Research

Antiangiogenic therapy

Antiangiogenic therapy uses drugs designed to prevent the formation of new blood vessels to stop cancer growth. Glioblastoma, the most common and aggressive adult primary brain cancer, is particularly resistant to antiangiogenic therapy. We have developed a preclinical model of antiangiogenic therapy resistance. This mouse model has allowed us to evaluate multiple mechanisms of resistance, as well as potential therapeutic approaches to delay or overcome this resistance. Several novel combination therapies investigated in our laboratory have been translated into clinical trials.

Targeted therapies

Under the leadership of John de Groot, M.D., we created a robust clinically annotated prospective tumor profiling program, known as PROACTIVE. More than 1,400 patients have been enrolled in the protocol, and nearly 900 have been molecularly characterized in collaboration with the Sheikh Khalifa Bin Zayed Al Nahyan Institute for Personalized Cancer Therapy. Many of these patients have been enrolled into molecularly-driven clinical trials in Neuro-Oncology and in Phase I clinical trials in the Institute for Clinical Trials.
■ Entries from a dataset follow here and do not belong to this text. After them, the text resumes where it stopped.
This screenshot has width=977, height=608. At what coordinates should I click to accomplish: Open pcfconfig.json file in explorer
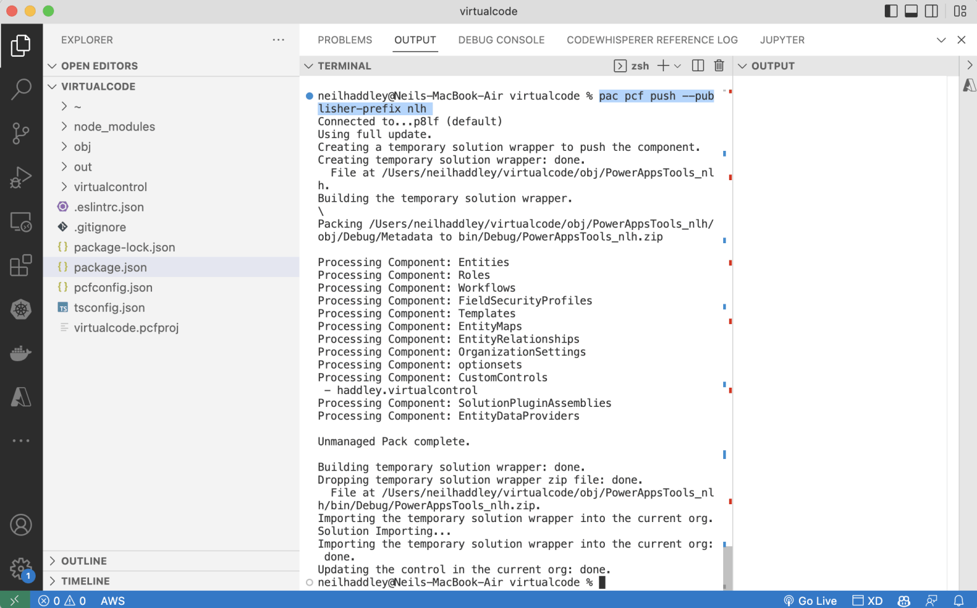pyautogui.click(x=113, y=288)
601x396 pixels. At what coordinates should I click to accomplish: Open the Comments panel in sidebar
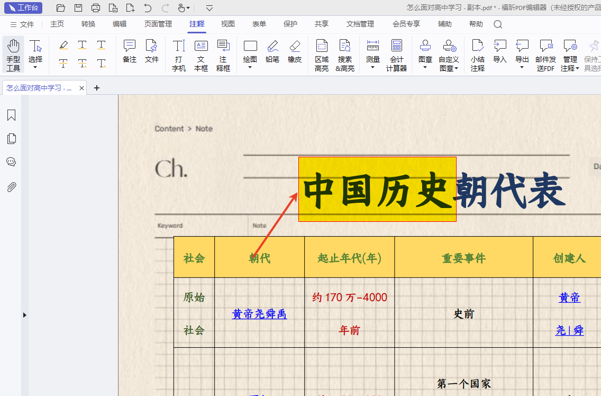pyautogui.click(x=11, y=162)
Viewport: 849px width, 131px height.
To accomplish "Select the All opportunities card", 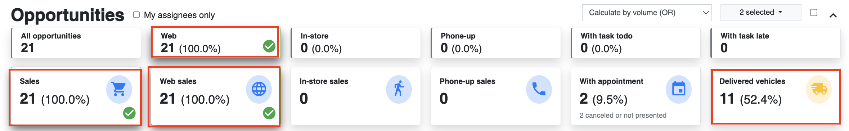I will (x=76, y=43).
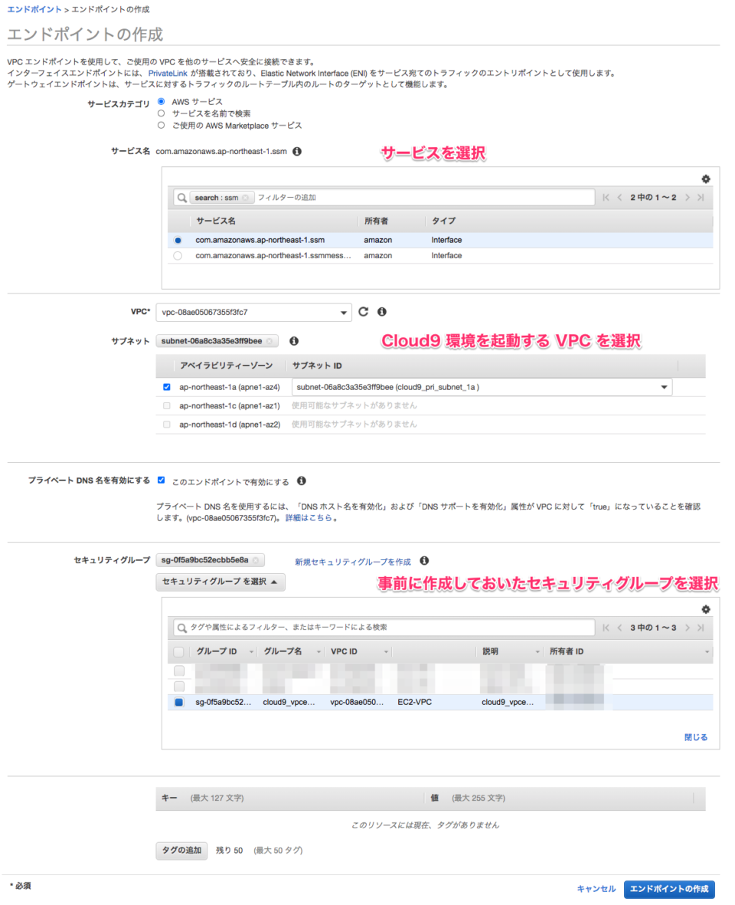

Data from this program has also enabled our team to collaborate with others both inside and outside of MD Anderson to evaluate existing drugs against a panel of glioma stem cell lines and identify drug-sensitivity-genomic correlations and biomarkers of resistance. PROACTIVE was designed so the data could be integrated into the Adaptive Patient-Oriented Longitudinal Learning and Optimization (APOLLO) research platform, part of MD Anderson’s Moon Shots program.

Clinical research

The de Groot lab has translated many findings from “bench to bedside” through the development of clinical trials, including multiple clinical trials evaluating the therapeutic efficacy of antiangiogenic agents in patients with newly diagnosed and recurrent glioblastoma. We have pioneered alternative dosing schedules of antiangiogenic therapies as a novel mechanism of delaying resistance and identified STAT3 as an important mediator of resistance in both circulating myeloid cells as well as in tumor cells.

The de Groot lab has also played a key role in developing biomarker-driven clinical trials and immunotherapy clinical trials. We developed a unique “treat-biopsy-treat” paradigm for a clinical trial evaluating pembrolizumab (KEYTRUDA®) for glioblastoma. It is the first and only clinical trials of its kind in the field of checkpoint inhibitors for glioblastoma.